The patch title should state that it only adds rseq_offset_deref_addv
to x86-64. Considering that other architecture maintainers will look
at it as inspiration for other architectures, we should also state in
the commit message that architectures implementing it should define
"RSEQ_ARCH_HAS_OFFSET_DEREF_ADDV".

Thanks,

Mathieu

> This patch adds rseq_offset_deref_addv function to
> tools/testing/selftests/rseq/rseq-x86.h, to be used
> in a selftest in the next patch in the patchset.
> 
> v7->v8: this patch split out of the v7 selftest patch.
> 
> Signed-off-by: Peter Oskolkov <posk@google.com>
> ---
> tools/testing/selftests/rseq/rseq-x86.h | 57 +++++++++++++++++++++++++
> 1 file changed, 57 insertions(+)
> 
> diff --git a/tools/testing/selftests/rseq/rseq-x86.h
> b/tools/testing/selftests/rseq/rseq-x86.h
> index b2da6004fe30..640411518e46 100644
> --- a/tools/testing/selftests/rseq/rseq-x86.h
> +++ b/tools/testing/selftests/rseq/rseq-x86.h
> @@ -279,6 +279,63 @@ int rseq_addv(intptr_t *v, intptr_t count, int cpu)
> #endif
> }
> 
> +#define RSEQ_ARCH_HAS_OFFSET_DEREF_ADDV
> +
> +/*
> + *   pval = *(ptr+off)

######

# AIM 1
Please edit the entries from the line containing "Where should I" down to the line containing "pos(220,364)", replacing "resolution" with "size" and changing nothing else. Return only those lines, and leave the pictures out.

# RECORDS PROVIDED
######

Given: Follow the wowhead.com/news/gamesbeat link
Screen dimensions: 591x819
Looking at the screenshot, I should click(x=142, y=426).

######

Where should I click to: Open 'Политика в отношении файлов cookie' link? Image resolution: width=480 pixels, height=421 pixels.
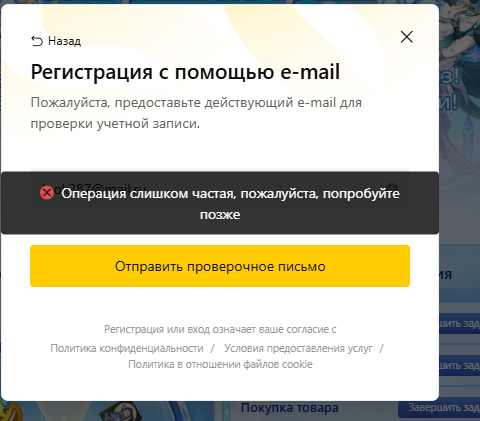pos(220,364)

######

# AIM 2
Output everything in the patch review from "The patch title" down to "in the patchset.", copied word for word.

# ANSWER 1
Where should I click to: Open 'Политика в отношении файлов cookie' link? Image size: width=480 pixels, height=421 pixels.
pos(220,364)

# ANSWER 2
The patch title should state that it only adds rseq_offset_deref_addv
to x86-64. Considering that other architecture maintainers will look
at it as inspiration for other architectures, we should also state in
the commit message that architectures implementing it should define
"RSEQ_ARCH_HAS_OFFSET_DEREF_ADDV".

Thanks,

Mathieu

> This patch adds rseq_offset_deref_addv function to
> tools/testing/selftests/rseq/rseq-x86.h, to be used
> in a selftest in the next patch in the patchset.